▸ What to produce
Write out, word for word, the part of the listing below that opens with the line containing "How do I perform: Expand" and closes with the line containing "Check the Women", keeping both of those lines and adding no others.

▸ Records supplied
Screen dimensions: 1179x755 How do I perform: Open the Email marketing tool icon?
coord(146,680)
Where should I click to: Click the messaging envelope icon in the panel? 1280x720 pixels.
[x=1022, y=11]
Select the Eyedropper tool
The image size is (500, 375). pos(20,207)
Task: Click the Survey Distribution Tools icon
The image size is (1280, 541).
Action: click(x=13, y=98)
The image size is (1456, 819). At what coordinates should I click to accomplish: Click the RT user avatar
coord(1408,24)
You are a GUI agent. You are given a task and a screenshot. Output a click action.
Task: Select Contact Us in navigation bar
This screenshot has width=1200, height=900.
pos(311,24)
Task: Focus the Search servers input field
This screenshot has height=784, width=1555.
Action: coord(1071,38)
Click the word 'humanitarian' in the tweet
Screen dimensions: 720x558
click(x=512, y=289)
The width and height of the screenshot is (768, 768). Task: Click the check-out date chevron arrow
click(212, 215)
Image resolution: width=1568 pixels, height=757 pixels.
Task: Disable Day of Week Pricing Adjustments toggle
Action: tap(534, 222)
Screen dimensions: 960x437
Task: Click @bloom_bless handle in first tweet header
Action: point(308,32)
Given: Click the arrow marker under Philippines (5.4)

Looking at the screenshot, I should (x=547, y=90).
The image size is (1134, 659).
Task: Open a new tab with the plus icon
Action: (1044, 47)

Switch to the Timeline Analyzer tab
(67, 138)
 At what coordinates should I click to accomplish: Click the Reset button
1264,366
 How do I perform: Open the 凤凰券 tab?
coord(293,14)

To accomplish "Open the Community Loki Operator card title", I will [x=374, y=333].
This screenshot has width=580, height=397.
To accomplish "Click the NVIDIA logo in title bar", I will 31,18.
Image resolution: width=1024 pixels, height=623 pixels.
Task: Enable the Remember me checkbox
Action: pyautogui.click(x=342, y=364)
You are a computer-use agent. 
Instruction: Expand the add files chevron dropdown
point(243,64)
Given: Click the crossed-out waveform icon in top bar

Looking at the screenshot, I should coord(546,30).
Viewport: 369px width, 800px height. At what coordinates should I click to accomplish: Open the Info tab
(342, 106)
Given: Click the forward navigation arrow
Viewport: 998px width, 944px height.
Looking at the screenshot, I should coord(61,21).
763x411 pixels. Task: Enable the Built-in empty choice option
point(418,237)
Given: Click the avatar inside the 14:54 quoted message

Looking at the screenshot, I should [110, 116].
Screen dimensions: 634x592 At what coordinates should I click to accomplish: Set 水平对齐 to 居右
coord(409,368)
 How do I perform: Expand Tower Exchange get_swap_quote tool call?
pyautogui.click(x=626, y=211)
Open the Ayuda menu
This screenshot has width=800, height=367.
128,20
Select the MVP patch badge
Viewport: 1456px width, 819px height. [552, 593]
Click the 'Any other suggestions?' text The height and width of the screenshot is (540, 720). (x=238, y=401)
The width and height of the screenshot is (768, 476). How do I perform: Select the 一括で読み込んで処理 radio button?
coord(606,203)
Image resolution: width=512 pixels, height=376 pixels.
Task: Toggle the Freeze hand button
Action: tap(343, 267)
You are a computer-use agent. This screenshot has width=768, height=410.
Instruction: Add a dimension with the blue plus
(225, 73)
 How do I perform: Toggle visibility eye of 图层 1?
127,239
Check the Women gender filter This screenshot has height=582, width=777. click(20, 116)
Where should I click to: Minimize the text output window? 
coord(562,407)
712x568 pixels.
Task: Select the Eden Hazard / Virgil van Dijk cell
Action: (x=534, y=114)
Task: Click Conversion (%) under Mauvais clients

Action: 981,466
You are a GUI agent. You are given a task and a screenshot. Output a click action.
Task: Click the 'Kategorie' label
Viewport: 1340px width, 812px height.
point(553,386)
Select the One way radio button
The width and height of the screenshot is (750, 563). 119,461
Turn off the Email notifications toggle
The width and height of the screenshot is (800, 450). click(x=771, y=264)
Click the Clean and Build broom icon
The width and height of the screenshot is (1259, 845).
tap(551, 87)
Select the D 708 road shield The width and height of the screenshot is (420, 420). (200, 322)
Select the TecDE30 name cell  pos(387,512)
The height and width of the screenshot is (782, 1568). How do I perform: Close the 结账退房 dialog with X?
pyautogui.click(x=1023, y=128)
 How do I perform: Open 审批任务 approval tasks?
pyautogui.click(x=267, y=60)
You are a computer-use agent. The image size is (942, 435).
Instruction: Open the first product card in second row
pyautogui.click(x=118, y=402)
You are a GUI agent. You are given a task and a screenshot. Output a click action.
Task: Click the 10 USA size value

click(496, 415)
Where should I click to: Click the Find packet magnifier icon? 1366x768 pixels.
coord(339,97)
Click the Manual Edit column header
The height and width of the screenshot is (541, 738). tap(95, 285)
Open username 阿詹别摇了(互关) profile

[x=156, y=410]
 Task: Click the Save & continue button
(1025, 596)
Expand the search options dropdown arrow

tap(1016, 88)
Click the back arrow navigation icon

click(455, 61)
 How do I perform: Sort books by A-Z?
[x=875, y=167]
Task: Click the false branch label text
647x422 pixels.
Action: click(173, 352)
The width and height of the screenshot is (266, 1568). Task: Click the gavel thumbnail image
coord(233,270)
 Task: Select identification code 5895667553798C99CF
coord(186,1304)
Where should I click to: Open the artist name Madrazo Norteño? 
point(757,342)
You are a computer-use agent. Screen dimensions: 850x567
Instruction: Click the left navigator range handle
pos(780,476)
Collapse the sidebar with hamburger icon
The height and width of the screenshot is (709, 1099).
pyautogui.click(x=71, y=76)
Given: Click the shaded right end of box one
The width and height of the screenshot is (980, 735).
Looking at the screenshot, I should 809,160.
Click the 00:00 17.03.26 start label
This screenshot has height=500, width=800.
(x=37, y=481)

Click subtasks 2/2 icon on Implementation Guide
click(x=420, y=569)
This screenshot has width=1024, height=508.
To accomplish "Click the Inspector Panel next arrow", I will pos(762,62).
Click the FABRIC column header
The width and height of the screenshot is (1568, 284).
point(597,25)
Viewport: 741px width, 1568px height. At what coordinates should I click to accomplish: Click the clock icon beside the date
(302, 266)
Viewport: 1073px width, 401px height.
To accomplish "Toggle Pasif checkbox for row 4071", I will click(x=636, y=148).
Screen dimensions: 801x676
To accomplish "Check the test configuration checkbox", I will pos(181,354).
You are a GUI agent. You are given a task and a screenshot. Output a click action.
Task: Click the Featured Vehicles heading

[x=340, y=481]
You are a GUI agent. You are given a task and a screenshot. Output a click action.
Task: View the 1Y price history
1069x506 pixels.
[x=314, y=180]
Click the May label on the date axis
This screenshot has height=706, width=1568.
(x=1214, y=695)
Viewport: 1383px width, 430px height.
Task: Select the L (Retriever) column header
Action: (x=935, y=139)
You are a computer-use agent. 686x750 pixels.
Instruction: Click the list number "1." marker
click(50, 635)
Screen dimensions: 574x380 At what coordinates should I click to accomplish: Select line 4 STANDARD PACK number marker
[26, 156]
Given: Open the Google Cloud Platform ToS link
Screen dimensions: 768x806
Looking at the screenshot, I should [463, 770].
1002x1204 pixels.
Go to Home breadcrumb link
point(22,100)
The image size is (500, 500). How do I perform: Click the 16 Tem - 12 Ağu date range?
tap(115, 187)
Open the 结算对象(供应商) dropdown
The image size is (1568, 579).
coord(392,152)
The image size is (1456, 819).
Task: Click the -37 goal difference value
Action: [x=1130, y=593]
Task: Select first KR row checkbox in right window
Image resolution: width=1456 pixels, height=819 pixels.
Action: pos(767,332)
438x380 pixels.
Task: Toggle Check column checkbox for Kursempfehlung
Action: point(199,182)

▸ Exercise result
 How do I perform: Expand Tower Exchange get_swap_quote tool call?
pyautogui.click(x=626, y=211)
Open the Ayuda menu
This screenshot has width=800, height=367.
128,20
Select the MVP patch badge
Viewport: 1456px width, 819px height. [552, 593]
Click the 'Any other suggestions?' text The height and width of the screenshot is (540, 720). (x=238, y=401)
The width and height of the screenshot is (768, 476). How do I perform: Select the 一括で読み込んで処理 radio button?
coord(606,203)
Image resolution: width=512 pixels, height=376 pixels.
Task: Toggle the Freeze hand button
Action: tap(343, 267)
You are a computer-use agent. This screenshot has width=768, height=410.
Instruction: Add a dimension with the blue plus
(225, 73)
 How do I perform: Toggle visibility eye of 图层 1?
127,239
Check the Women gender filter This screenshot has height=582, width=777. click(20, 116)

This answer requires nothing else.